----- Texte retenu -----

"C’est une guerre à huit clos" Affrontements dans la capitale Damas

Reporter québécois en Syrie : choses vues                    NN               http://www.tv5.org/cms/chaine-francophone/info/Les-dossiers-de-la-redaction/Syrie-2012/p-23760-Reporter-quebecois-en-Syrie-choses-vues.htm
  
Après avoir disparu des radars de l'actualité, la situation en Syrie revient à la une des journaux. Affrontements dans la capitale Damas, inquiétudes affichées par l'OTAN à propos de supposées armes chimiques... L'occasion de se pencher sur la situation à l'intérieur du pays. Une équipe de Radio-Canada vient de rentrer de Syrie après une mission de 8 jours. Akli Aït-Abdallah y était pour la radio : son récit.
Zoom:
Akli Aït-Abdallah
07.12.2012Propos recueillis par Catherine François, à Montréal.

Quelle image marquante gardez-vous de cette mission ? 

La guerre. Dès qu’on a passé la frontière, on n’a pas besoin de s’enfoncer dans le pays pour voir la guerre, elle est déjà là. On la rencontre dès qu’on rentre, on la rencontre sous les traits de réfugiés, il y a un petit camp sur la gauche du poste-frontière, un poste-frontière tenu par l’armée libre, et là tu as des gens qui ont fui des villes, tu rencontres des enfants qui te racontent la guerre, les bombardements et tu  rencontres aussi des blessés graves qui ont été tirés par des snipers, les bombardements, donc tu as un contact immédiat et direct avec la guerre dès que tu as frôlé la frontière syrienne, on ne s’attend pas à la rencontrer si rapidement. Toutes les villes où l'on est passé ont été le terrain de batailles difficiles, à Azaz, par exemple, on tombe sur des chars calcinés, une mosquée complètement explosée et là on se rend compte que la guerre est passée partout.

Vous avez notamment passé plusieurs jours à Alep... 

A Alep les stigmates de la guerre, c’est partout, dans toute la ville, des immeubles défoncés, des queues devant les magasins, des gens excédés, les bruits des bombardements et des armes, c’est  permanent et… les avions qui continuent de bourdonner. Donc territoire libéré mais pas territoire apaisé. Libéré théoriquement, oui l’armée syrienne s’est retirée, mais les avions continuent de bombarder. Et la ville qui est divisée en deux… Aucune manifestation de joie, ça aussi ça m’a marqué, par rapport à la Libye, en Libye j’avais vu dans ces zones libérées des manifestations de joie perpétuelles, tous les jours les gens sortaient en véhicules avec des drapeaux même si la guerre était encore à quelques kilomètres, tandis que là, je n’ai pas vu une seule manifestation de joie au contraire j’ai vu des manifestations de colère.  Des gens en colère contre le régime de Bachar el-Assad et contre les rebelles qui mènent une guerre de guérilla dans leur quartier, ce qui attire évidemment les bombardements sur leur quartier. 
Zoom:
"Toutes les villes où l'on est passé ont été le terrain de batailles difficiles" - Crédit : A. A-A
Les civils que vous avez rencontrés se sentent-ils "otages" du conflit ?

-----

| Votre tâche |
Recopiez sans rien changer, s'il vous plaît, le passage de l'entretien sur la Syrie qui va de « Reporter québécois en » jusqu'à « cette mission ? ».

----- Données enregistrées -----

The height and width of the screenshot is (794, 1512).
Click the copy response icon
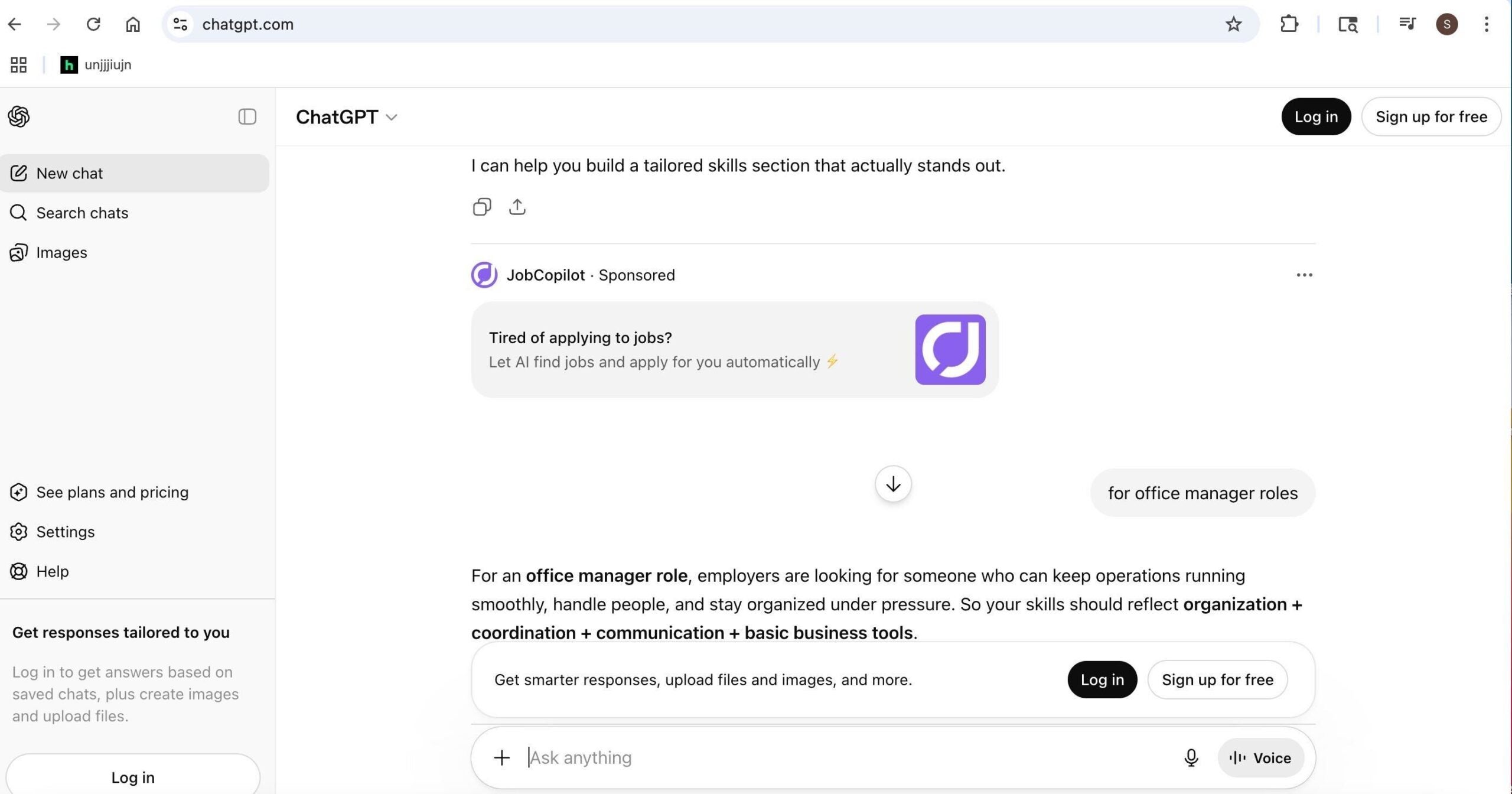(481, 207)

-----
----- Données enregistrées -----

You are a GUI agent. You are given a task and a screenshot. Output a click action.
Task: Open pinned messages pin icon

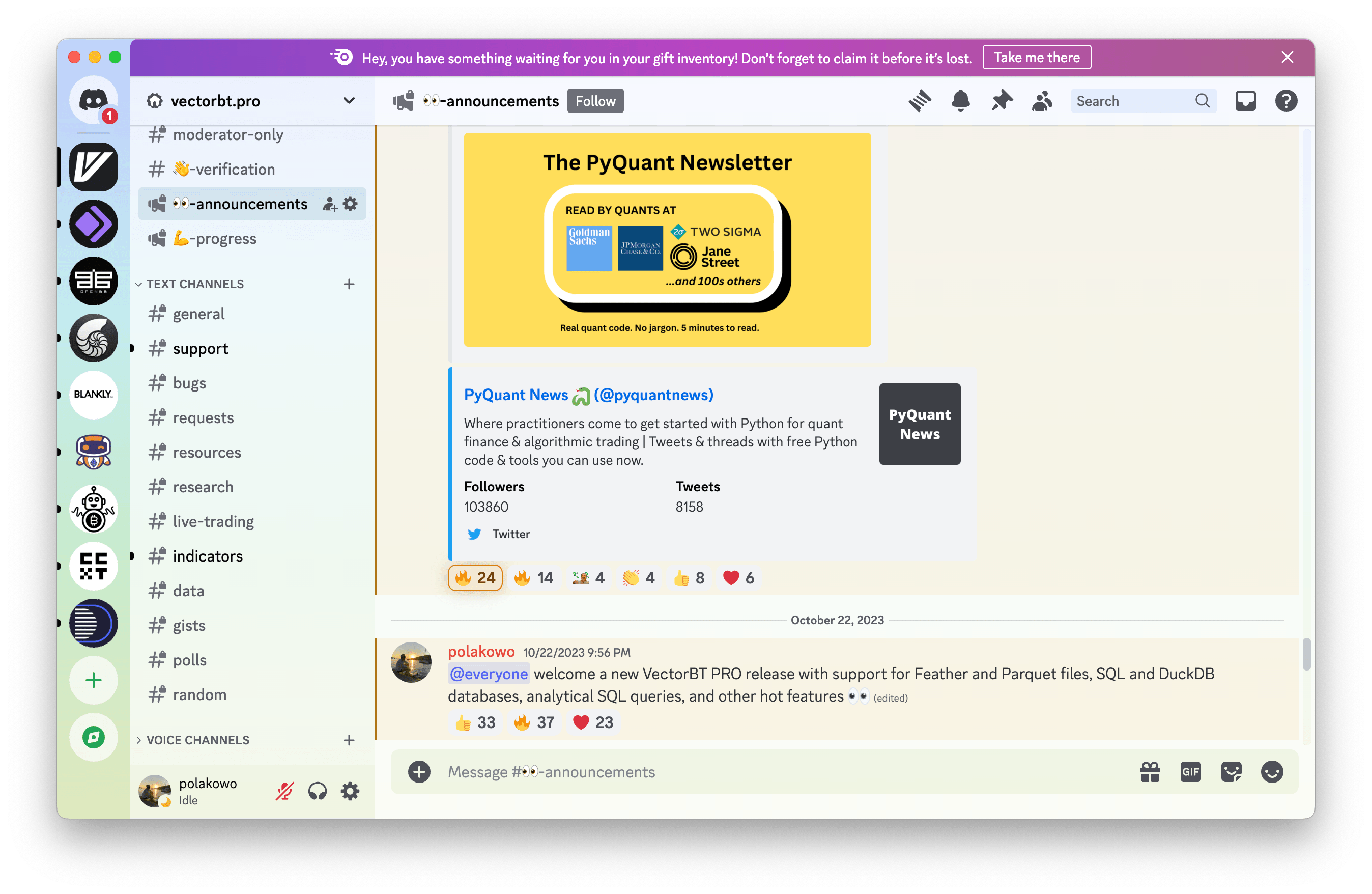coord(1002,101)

-----

| La solution |
Reporter québécois en Syrie : choses vues                    NN               http://www.tv5.org/cms/chaine-francophone/info/Les-dossiers-de-la-redaction/Syrie-2012/p-23760-Reporter-quebecois-en-Syrie-choses-vues.htm
  
Après avoir disparu des radars de l'actualité, la situation en Syrie revient à la une des journaux. Affrontements dans la capitale Damas, inquiétudes affichées par l'OTAN à propos de supposées armes chimiques... L'occasion de se pencher sur la situation à l'intérieur du pays. Une équipe de Radio-Canada vient de rentrer de Syrie après une mission de 8 jours. Akli Aït-Abdallah y était pour la radio : son récit.
Zoom:
Akli Aït-Abdallah
07.12.2012Propos recueillis par Catherine François, à Montréal.

Quelle image marquante gardez-vous de cette mission ?